[Extracted data entries]
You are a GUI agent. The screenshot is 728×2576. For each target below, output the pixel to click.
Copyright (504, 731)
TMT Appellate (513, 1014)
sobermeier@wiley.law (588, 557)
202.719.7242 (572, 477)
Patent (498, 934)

§ **Task objective**
All entries are to be reproduced verbatim, with none omitted.

§ **Worked solution**
You are a GUI agent. The screenshot is 728×2576. For each target below, output the pixel to click.
Copyright (504, 731)
TMT Appellate (513, 1014)
sobermeier@wiley.law (588, 557)
202.719.7242 (572, 477)
Patent (498, 934)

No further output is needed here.